If your data is good, the outcome will likely be good/beneficial.
“Good” data doesn’t need to be perfect. It must be clean, relevant, organized, properly labeled, and complete. Incomplete data tends to be difficult for systems to analyze. It’s not impossible. Just messy and often unreliable.
These days, most Marketing AI projects are designed to predict future outcomes. To do that, they use past (aka historical) and current (aka real-time) data.
The better the data, the better the outcomes.
IN THE WORLD OF MARKETING AI, THERE ARE THREE MAIN KINDS OF DATA
Bullseye Data (aka Source Data, First-Party, and/or First-Tier Data)
This is the data that you’ve collected. You own it. It’s yours.
This is typically the most important type of data in your arsenal. As long as you can segment it, the more history you have, the better.
It’s important to note that many marketers think Bullseye Data is just buyer/purchaser data. It’s not. Bullseye Data includes online and offline buyers AND inquiries. Inquiries could be people who sign up for a free newsletter or to receive text messages, podcast and video subscribers; webinar watchers; whitepaper downloaders; live chatters; etc. – anyone who has shown an interest in your products/services.
Bullseye Data also includes intent data: abandoned cart and/or lead form information; cookie information; time spent on site and page measurements; the number of pages looked at and specific browsing stats; app usage; viewing (video) stats; and so on. Anything that indicates the user’s propensity to purchase/interact with your business is Bullseye Data.
When you’re shooting at a target, you aim straight for the bullseye in the middle. It’s the #1 thing you want to hit. When we talk about data, your Bullseye Data is THE biggest thing you want to get right.

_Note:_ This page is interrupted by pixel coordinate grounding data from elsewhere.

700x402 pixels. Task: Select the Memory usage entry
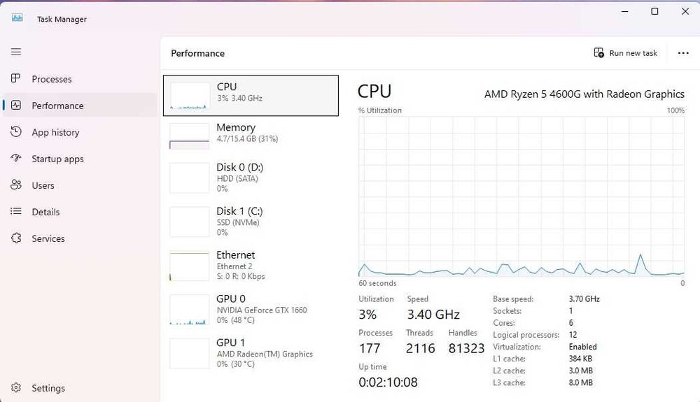(x=251, y=136)
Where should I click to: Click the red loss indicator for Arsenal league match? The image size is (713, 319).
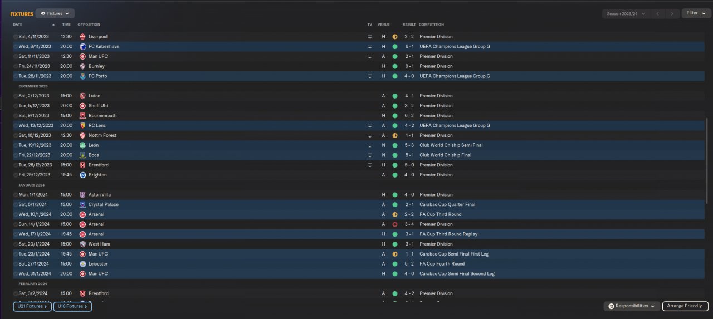(395, 224)
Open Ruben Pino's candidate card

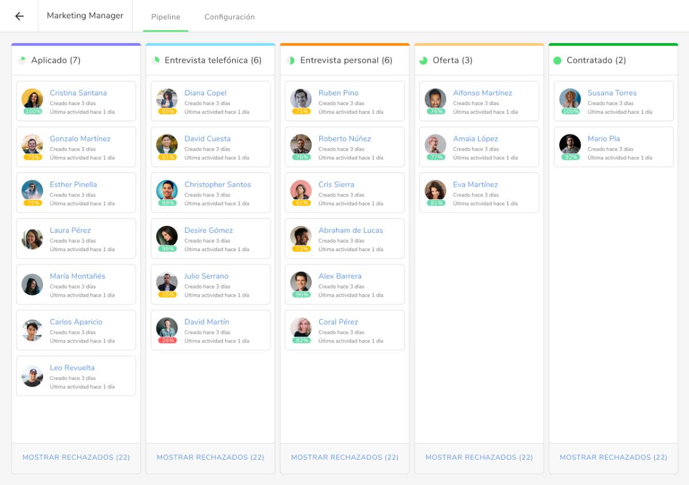click(345, 100)
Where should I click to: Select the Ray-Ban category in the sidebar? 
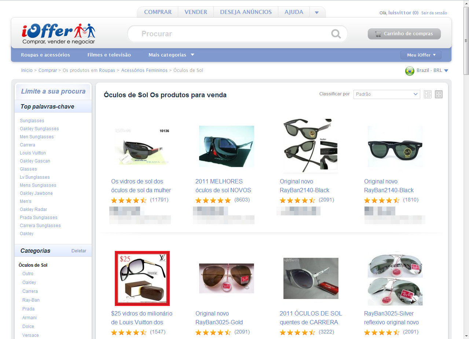click(30, 300)
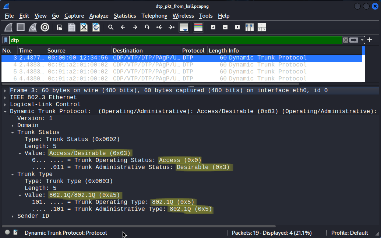
Task: Start capturing packets with the shark fin icon
Action: pyautogui.click(x=8, y=27)
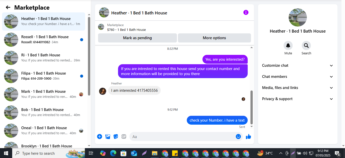Open more actions with plus icon
345x158 pixels.
pyautogui.click(x=100, y=137)
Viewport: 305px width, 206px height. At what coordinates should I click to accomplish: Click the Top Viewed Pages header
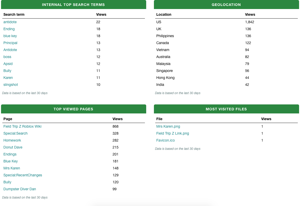click(x=73, y=109)
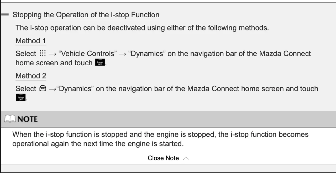Click the "Vehicle Controls" text in Method 1
Image resolution: width=336 pixels, height=173 pixels.
click(88, 54)
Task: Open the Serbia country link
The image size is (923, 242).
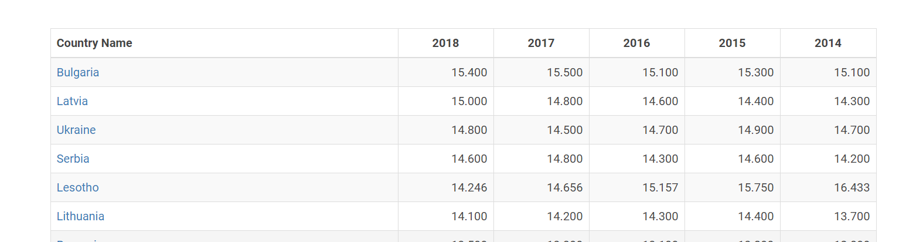Action: pyautogui.click(x=73, y=159)
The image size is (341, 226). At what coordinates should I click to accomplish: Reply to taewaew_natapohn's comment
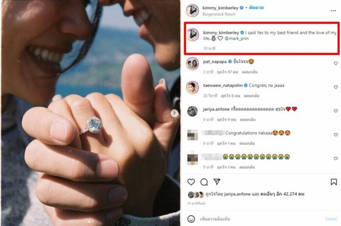(251, 96)
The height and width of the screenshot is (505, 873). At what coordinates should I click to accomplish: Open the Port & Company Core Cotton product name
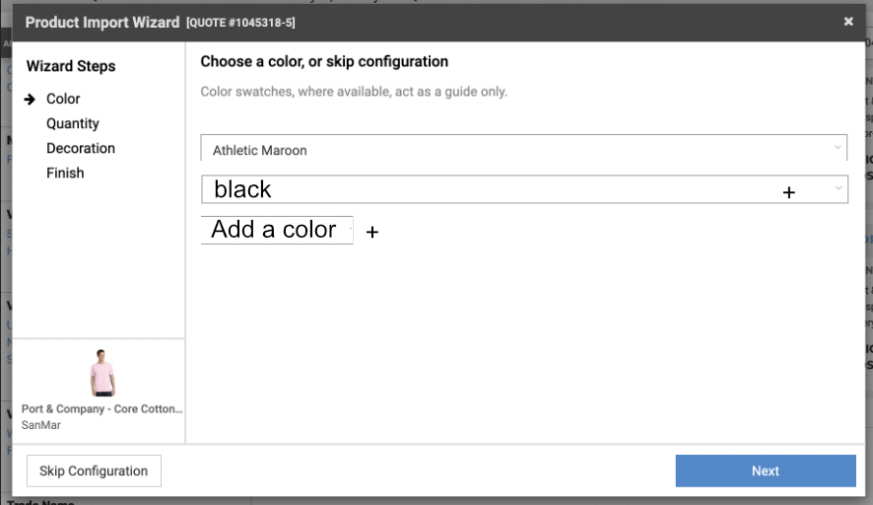[102, 409]
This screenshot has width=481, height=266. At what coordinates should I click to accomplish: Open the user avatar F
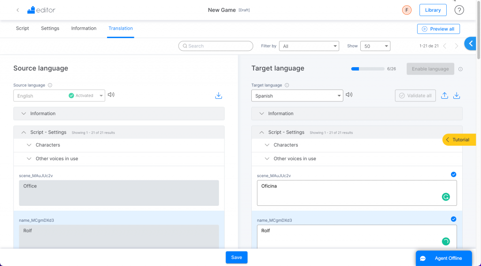407,10
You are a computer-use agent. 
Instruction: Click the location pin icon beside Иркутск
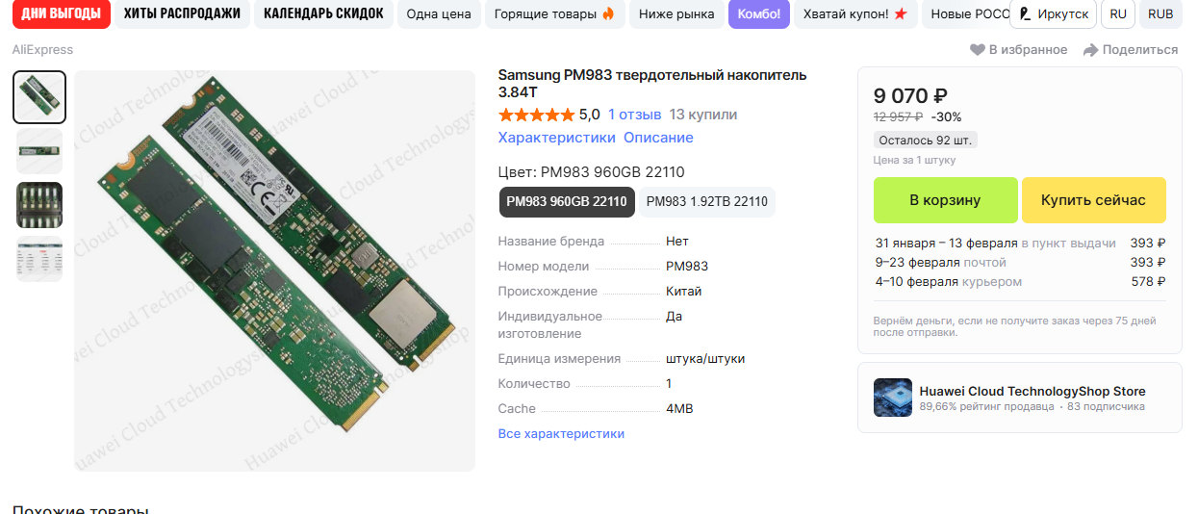[x=1026, y=14]
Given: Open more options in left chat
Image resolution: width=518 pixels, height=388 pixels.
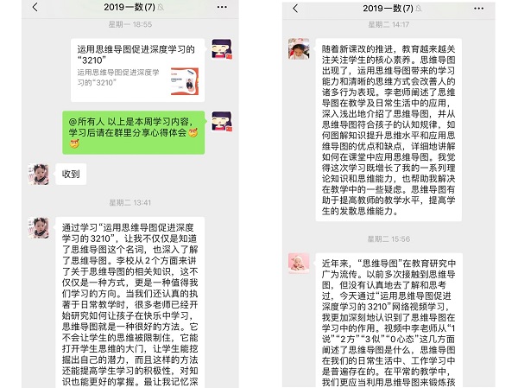Looking at the screenshot, I should (222, 7).
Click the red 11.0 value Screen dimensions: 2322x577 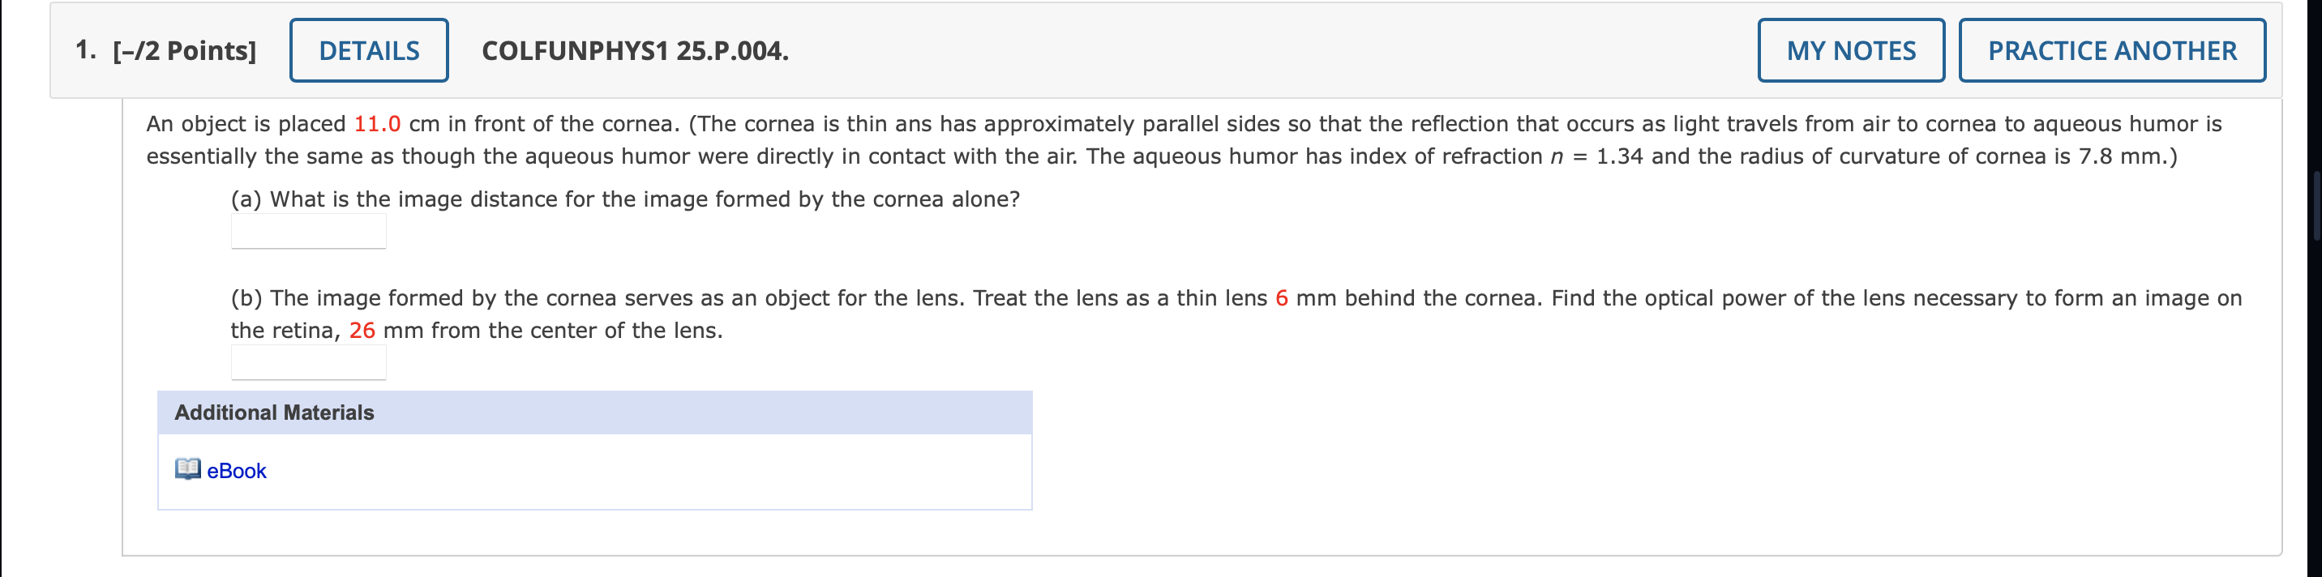coord(377,124)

2nd Party Data (aka Second-Tier Data)
This data is someone else’s first-party data. They’ve collected it. They own it. They’ve allowed you to use it. Before Co-Ops, the direct marketing world was built on this kind of data. Companies, even competitors, frequently exchanged buyer lists with each other.
3rd Party Data (aka Third-Tier Data, Compiled Data, Marketplace Data, Aggregated Data)

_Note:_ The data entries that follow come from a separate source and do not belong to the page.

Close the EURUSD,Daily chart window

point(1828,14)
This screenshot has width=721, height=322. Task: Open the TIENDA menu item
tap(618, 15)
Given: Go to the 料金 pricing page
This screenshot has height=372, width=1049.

Third-party data is aggregated data collected through a vendor, co-op, profiler, compiler, or marketplace. There are often overlays (demographics, infographics, neurographics, psychographics, etc.), but in many industries, it’s just combined data.

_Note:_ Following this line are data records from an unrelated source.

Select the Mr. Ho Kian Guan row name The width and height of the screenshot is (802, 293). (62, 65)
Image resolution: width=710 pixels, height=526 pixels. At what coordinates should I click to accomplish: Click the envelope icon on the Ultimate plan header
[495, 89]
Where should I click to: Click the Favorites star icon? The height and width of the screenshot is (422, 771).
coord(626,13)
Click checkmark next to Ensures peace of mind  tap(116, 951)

Depending on the industry, the aggregator may not have a direct relationship with anyone on the list. When working with an aggregator, it’s important to know how they got their data and what/how they’re following privacy and security laws and standards. Be sure to ask how they identify and parse fraudulent data as well. (More on this below.)
Third-party data often gets a bad rap. It can be INCREDIBLY useful to you in your online and offline marketing efforts if you understand how it has been compiled and how current it is. (The freshness of the data often becomes more important when it’s not yours.) Just make sure you do your due diligence. There are big-name vendors doing smarmy things these days, and you don’t want to get caught up in any of the drama, I can assure you.
“What type of data is best?”
It depends on what kinds of models and systems you are building. Many AI consultants like to push their clients to use 1st party data with 3rd party overlays. This is not necessarily bad as long as you know why you need the 3rd party data. Are you using it for scale? To fill in gaps? To make better predictions? To get the information you don’t have (competitive information, for example) and want? Or do you need it because your data is such a dumpster fire that it’d be easier just to buy someone else’s? If the latter is indeed the reason, you should go back to the drawing board and clean up your Bullseye (1st Party) Data before you start mixing it with anything else.
As an aside, in the AI world, third-party data is often handled differently than old-school catalogers, and direct marketers are used to. If you’re a legacy company and ruled out third-party data years ago because of how smarmy the industry was back then, I encourage you to look at it again with a fresh perspective. I’ve done a lot of AI projects where most of the success was due to the addition of outside data. You don’t need it for everything, but it can be a BIG difference maker for some stuff. Additional data can be incredibly beneficial for developing new markets, finding new audiences for new/existing products, and other things where making solid predictions with solely 1st and/or 2nd party data may be challenging.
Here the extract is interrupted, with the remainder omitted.